When should a Catholic be denied a Catholic funeral and what about the innocent Catholic family who, despite the circumstances of their family member's life, still love that person?
In the past, the Catholic Church did not allow those who committed suicide to have a Catholic funeral. Can you imagine the heartache of family members devastated by such a tragedy also being denied the comfort of the Church's prayer at such a time? I personally know Catholics who have been alienated from the Church (since the 1960's) when this practice was still in force. It no longer is.
Other than the link I provide, I don't know the full circumstances of the euthanasia of this man. It does appear to me that the overwhelmingly secular nature of the Dutch is actively trying to shove its secularist notion of life and morality down the Church's traditional voice. But I don't know. It is horrible when someone's death is used for secular/political purposes and that would have to be taken into account by the priest and his bishop.
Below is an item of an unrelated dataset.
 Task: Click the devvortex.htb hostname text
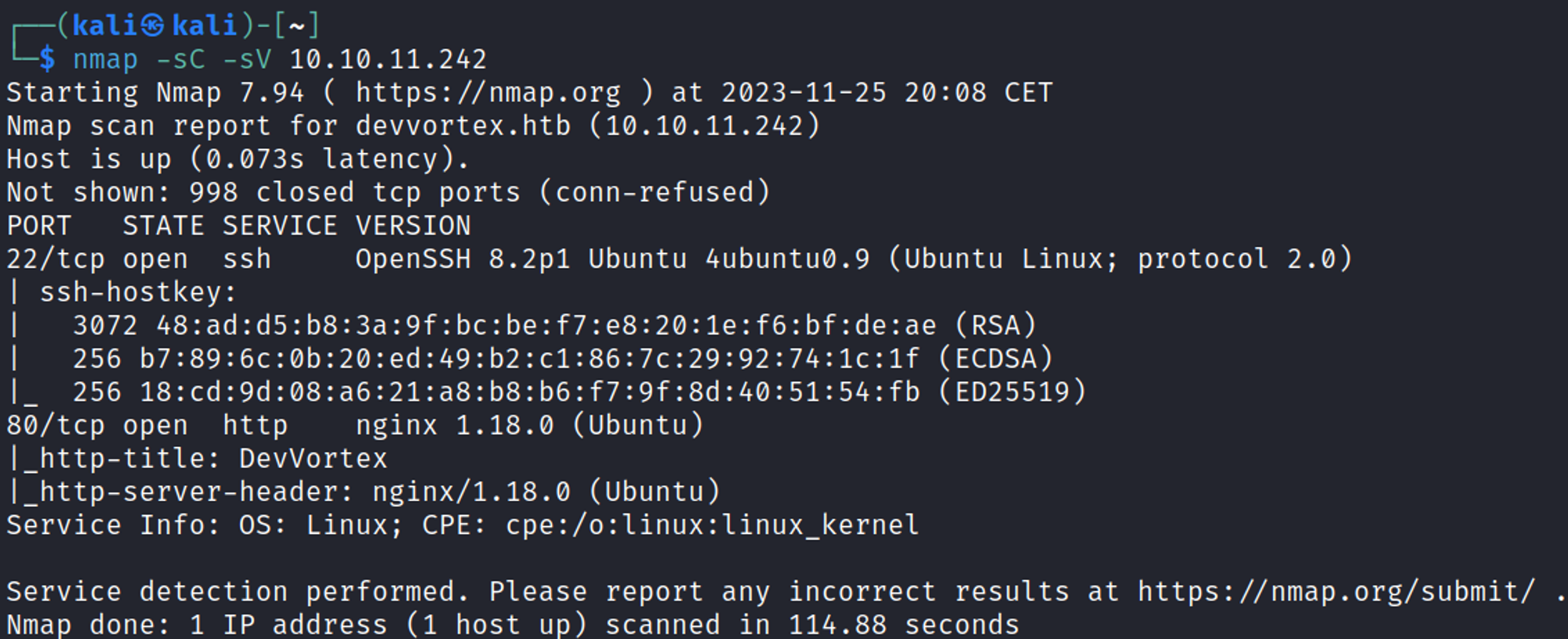click(x=463, y=126)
I've celebrated funerals for a number of people of questionable morality. The Church also allows funerals for non-Catholics who are in one way or another related to the Church, for example through marriage, such as a spouse of a Catholic who attended Mass for years but never officially joined the Church.
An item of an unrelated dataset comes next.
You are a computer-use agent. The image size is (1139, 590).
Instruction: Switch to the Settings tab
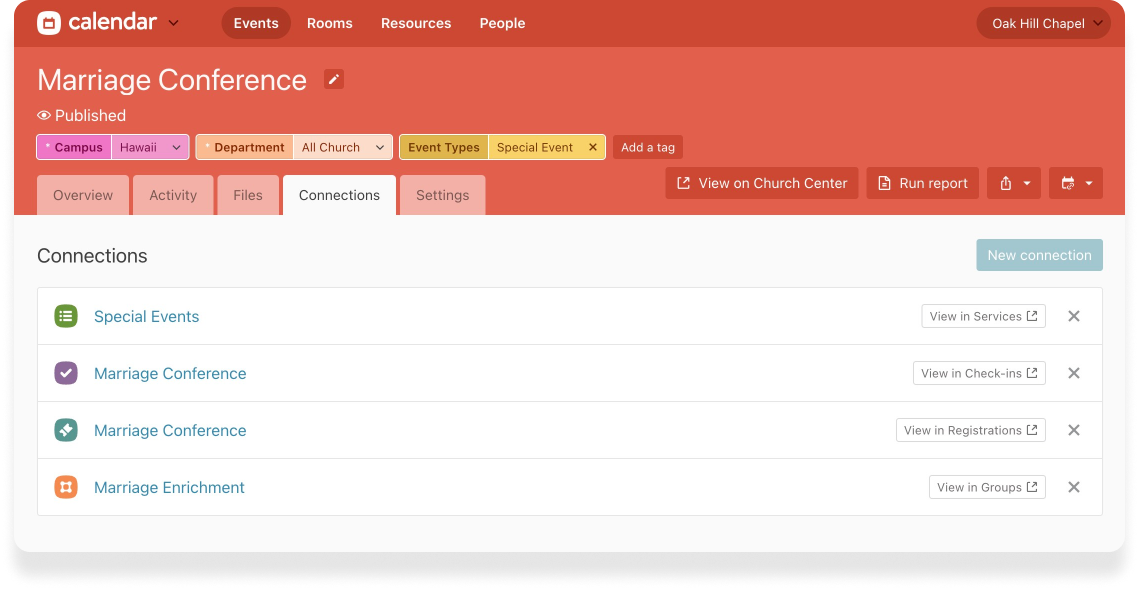pos(442,195)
I do think denying a funeral to a Catholic because of end of life decisions brought on by great suffering either physical or mental is questionable on the pastoral level.
But then what about Catholic politicians who have directly influenced the broader culture when it comes to being pro-choice and thus influenced and made possible the choice of abortion leading to the massacre of millions of children? I think of Senator Edward Kennedy in this regard. Should he have had a Catholic funeral?
Isn't the funeral Mass for the repose of the soul of a person who has died, (especially if he was a most grievous sinner and despite outward evidence that he could be condemned to hell by God, God's plan for him might be purgatory and thus the need for Masses galore for a person like this) and the comfort of the family? Can an excommunicated Catholic receive a Catholic funeral? Bishops, speak up!